**DATA RECORDS**
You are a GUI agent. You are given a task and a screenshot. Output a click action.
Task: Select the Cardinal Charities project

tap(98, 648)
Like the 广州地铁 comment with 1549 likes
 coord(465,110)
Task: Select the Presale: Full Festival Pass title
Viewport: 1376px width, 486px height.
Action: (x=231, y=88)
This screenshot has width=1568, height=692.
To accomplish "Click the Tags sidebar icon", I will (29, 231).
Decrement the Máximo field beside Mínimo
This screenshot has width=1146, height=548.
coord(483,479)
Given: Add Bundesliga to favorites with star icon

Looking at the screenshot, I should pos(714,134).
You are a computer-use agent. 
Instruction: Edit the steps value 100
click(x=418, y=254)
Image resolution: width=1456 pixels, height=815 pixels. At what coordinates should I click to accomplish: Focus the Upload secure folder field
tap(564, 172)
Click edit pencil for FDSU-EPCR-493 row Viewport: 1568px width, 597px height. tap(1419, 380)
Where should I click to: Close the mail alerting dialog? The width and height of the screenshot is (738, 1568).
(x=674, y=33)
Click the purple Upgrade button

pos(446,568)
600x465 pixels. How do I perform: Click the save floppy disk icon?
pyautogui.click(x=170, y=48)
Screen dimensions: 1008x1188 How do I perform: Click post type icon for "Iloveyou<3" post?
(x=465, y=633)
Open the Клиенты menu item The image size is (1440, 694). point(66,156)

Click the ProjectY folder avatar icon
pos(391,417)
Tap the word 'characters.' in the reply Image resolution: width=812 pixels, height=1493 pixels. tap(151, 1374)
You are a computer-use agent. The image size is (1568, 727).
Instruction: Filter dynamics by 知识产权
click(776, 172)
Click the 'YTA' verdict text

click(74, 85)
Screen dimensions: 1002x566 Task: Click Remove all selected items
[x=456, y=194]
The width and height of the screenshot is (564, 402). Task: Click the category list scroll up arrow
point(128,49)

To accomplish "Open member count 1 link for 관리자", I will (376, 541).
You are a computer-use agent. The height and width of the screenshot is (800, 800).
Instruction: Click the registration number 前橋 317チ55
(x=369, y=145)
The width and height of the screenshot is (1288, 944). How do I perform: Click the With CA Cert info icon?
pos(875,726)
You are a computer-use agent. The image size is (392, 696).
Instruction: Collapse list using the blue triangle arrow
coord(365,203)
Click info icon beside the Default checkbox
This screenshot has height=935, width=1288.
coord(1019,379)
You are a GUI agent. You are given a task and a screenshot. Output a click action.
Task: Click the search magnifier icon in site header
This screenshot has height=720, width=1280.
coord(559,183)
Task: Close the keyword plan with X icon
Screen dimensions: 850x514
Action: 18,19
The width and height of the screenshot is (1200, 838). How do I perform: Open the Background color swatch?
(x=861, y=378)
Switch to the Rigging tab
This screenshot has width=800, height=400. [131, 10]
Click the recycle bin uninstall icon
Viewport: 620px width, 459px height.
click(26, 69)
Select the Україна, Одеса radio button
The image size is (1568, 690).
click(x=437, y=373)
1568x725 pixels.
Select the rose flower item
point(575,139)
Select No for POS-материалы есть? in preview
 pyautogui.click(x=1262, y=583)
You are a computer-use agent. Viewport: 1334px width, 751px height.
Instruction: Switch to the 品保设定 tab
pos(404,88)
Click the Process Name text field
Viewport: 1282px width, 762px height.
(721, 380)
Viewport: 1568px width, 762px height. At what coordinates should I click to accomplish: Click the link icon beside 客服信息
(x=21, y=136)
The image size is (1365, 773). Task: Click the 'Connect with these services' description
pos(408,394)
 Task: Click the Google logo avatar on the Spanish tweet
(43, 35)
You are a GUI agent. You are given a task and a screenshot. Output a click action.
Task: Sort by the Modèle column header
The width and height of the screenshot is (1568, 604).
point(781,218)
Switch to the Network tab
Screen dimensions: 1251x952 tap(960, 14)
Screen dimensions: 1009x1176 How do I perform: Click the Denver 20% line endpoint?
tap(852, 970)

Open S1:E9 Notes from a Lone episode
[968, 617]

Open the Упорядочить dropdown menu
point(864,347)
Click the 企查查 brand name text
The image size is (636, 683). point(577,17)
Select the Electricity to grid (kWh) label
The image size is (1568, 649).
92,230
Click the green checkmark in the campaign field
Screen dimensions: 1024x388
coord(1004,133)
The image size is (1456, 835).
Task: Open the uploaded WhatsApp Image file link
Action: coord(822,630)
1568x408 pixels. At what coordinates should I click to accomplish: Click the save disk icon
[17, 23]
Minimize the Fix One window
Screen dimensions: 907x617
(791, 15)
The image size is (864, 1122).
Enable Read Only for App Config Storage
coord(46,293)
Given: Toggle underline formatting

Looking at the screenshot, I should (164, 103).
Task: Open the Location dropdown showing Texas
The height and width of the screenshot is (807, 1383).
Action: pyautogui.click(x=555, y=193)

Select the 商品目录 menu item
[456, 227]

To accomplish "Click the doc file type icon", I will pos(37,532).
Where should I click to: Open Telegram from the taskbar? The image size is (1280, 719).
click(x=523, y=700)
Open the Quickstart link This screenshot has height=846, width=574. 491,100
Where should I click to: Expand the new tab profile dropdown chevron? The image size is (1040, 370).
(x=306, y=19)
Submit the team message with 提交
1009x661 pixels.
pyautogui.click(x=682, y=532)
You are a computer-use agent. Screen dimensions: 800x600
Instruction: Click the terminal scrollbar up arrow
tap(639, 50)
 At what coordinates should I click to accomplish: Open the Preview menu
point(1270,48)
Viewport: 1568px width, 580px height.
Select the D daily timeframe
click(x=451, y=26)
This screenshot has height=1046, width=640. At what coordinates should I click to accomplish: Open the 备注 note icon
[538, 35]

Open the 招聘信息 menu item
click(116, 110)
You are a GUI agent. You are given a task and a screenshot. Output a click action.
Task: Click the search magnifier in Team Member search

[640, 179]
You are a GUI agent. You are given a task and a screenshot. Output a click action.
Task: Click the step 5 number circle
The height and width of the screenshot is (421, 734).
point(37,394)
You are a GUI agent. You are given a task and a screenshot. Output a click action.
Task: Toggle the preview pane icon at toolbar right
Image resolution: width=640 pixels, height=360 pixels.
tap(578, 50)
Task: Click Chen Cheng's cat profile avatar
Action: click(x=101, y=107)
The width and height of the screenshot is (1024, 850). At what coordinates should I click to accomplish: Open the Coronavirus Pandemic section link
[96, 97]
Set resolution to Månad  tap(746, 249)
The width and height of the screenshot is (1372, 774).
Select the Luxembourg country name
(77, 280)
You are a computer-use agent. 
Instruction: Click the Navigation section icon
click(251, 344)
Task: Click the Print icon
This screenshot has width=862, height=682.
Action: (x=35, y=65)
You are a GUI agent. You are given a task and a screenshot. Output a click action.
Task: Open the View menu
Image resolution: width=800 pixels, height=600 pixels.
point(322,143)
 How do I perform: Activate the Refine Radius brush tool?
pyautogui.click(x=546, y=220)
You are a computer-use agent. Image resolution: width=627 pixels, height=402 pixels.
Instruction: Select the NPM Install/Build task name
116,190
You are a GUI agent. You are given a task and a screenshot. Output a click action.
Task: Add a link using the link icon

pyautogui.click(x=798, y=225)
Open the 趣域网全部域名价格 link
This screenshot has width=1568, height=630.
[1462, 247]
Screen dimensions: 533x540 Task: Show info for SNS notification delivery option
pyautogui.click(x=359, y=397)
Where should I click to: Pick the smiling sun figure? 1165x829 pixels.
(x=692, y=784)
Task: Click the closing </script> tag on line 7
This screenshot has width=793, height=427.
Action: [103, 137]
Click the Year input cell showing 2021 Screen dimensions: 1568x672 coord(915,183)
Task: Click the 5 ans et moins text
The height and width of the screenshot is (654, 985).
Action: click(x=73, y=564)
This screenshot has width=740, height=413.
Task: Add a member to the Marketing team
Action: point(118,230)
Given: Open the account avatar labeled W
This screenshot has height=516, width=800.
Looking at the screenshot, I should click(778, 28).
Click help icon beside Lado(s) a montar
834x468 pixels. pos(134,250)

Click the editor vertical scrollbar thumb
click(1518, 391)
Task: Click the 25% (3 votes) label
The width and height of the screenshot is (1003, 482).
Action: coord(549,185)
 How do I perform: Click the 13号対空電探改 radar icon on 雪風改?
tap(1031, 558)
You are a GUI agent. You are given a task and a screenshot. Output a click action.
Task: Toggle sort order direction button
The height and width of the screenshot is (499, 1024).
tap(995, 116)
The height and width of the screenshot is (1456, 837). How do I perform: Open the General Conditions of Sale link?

**WHAT YOU NEED TO DO**
Which lines of the listing contain the word "will"? Copy each of them.

**EXPECTED ANSWER**
To accomplish "Click the Tags sidebar icon", I will (29, 231).
To accomplish "Open member count 1 link for 관리자", I will (376, 541).
To accomplish "Click the doc file type icon", I will pos(37,532).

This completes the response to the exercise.